За контролером стоит пехотный офицер с двумя вооруженными солдатами. Третий, опершись на винтовку, стоит в проходе. За стенкой надрывается ребенок, и женский заглушенный голос успокаивает его.
— Ваш-ши билеты! — щелкая компостером, повторяет контролер. У офицера сильный ручной электрический фонарь. Он медленно наводит луч, подолгу задерживаясь на каждом. Спросонья пассажиры не сразу находят засунутые куда попало билеты.
— Тю, проклятущий. Вот сховал и не найду, — бормочет мой сосед, хватаясь за бешмет и ощупывая его углы.
Я вынимаю из бокового кармашка гимнастерки свой билет. Свет фонаря останавливается на мне. Лица офицера мне не видно, но я чувствую на себе его колючие, внимательные глаза... а может быть, мне это только кажется, но ощущение настолько неприятное, что у меня холодеют руки и спина. Компостер щелкает.
— Получите ваш билет, — механически вежливо говорит контролер.
— Вот он, окаянный, куды завалился, — облегченно говорит сосед, вытягивая из шаровар свой билет. — Под гаманец[7] закатился.
Проверив билеты, офицер, контролер и солдаты идут дальше.
— Обход. Все дезертиров ищут, — говорит кто-то с верхней полки.
— Надо бы документы проверить, а то как поймаешь дезертира, — вполголоса говорю я.

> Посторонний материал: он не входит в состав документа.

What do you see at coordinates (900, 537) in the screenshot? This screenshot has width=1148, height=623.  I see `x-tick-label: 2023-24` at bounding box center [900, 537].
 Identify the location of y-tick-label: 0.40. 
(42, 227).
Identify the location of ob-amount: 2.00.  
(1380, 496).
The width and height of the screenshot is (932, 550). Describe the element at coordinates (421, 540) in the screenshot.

— Значит, понравились мы капитану. Доверье имеем, — смеется сосед.
— «Доверье», — машет рукой казак слева, — просто лень ему проверять; дак и то верно, разве же дезертира так поймаешь. Который с фронта бегит, так тот себе тридцать бумаг справит, одна другой краше, а который без документов, так тот разве в вагон пойдет? Тот до станицы пешаком дует або на тормозах да на товарном.
— А ты што больно знаешь, иль тоже на тормозах с фронта бегал? — раздается из темноты голос проводника.

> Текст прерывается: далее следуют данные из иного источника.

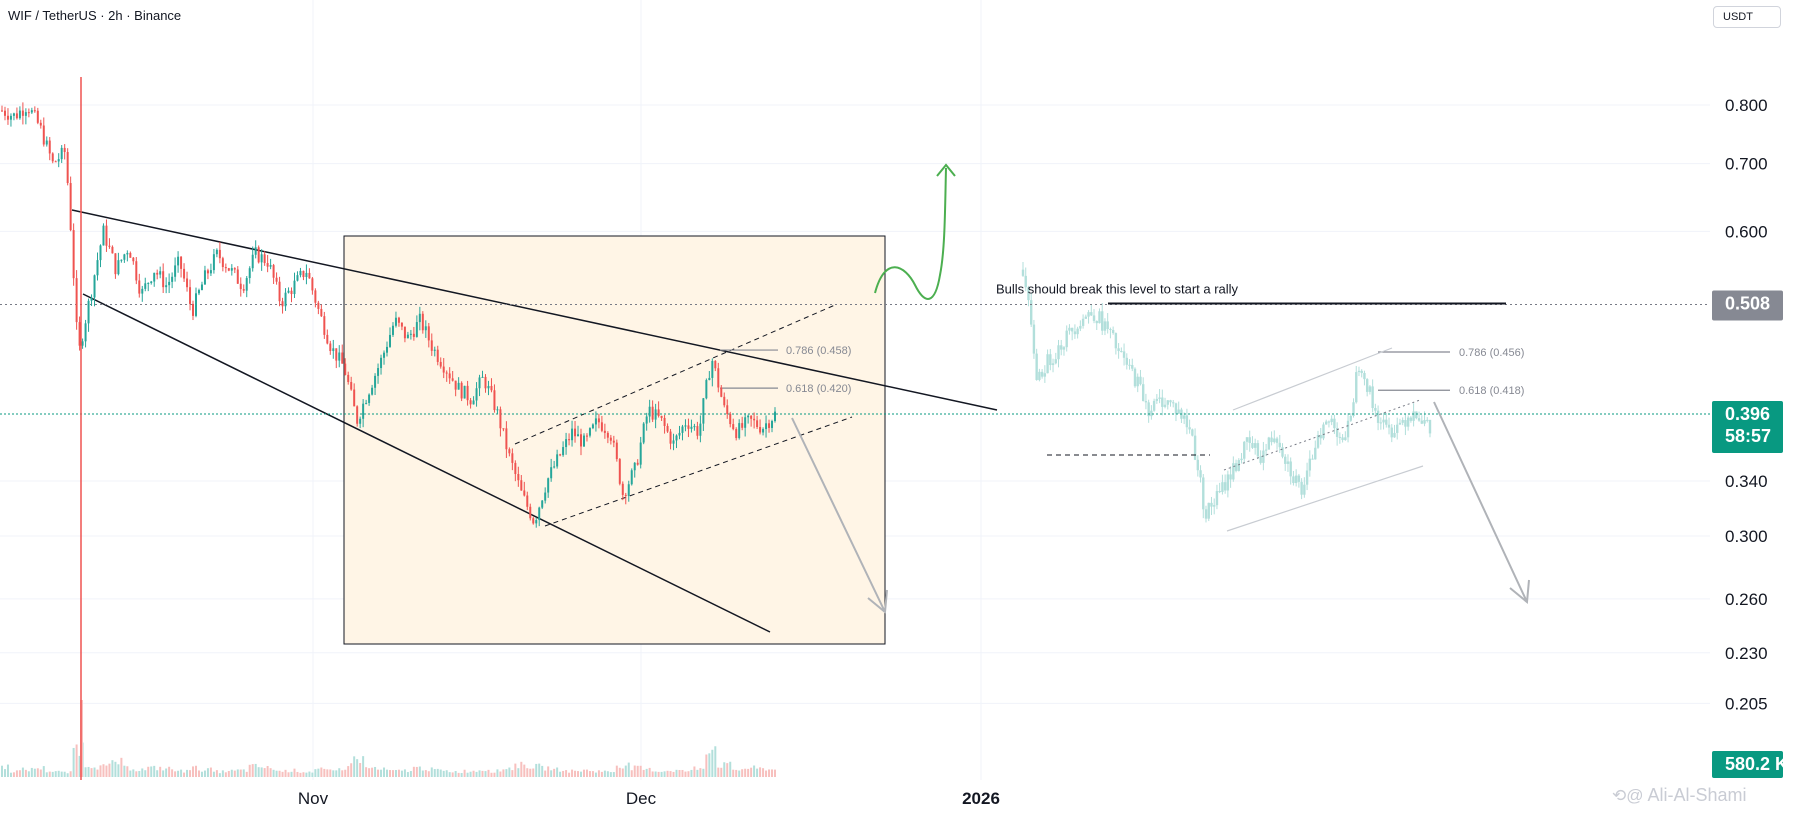  I want to click on time-axis: Nov Dec 2026, so click(649, 798).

— Всяко бывало, кислая шерсть, — пренебрежительно отвечает казак.
— Как зачал он фонарем водить да зыркать на меня глазами, я хоть и старик, а и то скажу, спужался. Вот, думаю, людей в один секунд оглядел, а с мене своего фонаря не спускает, — сказал сидевший напротив пожилой человек рабочего вида.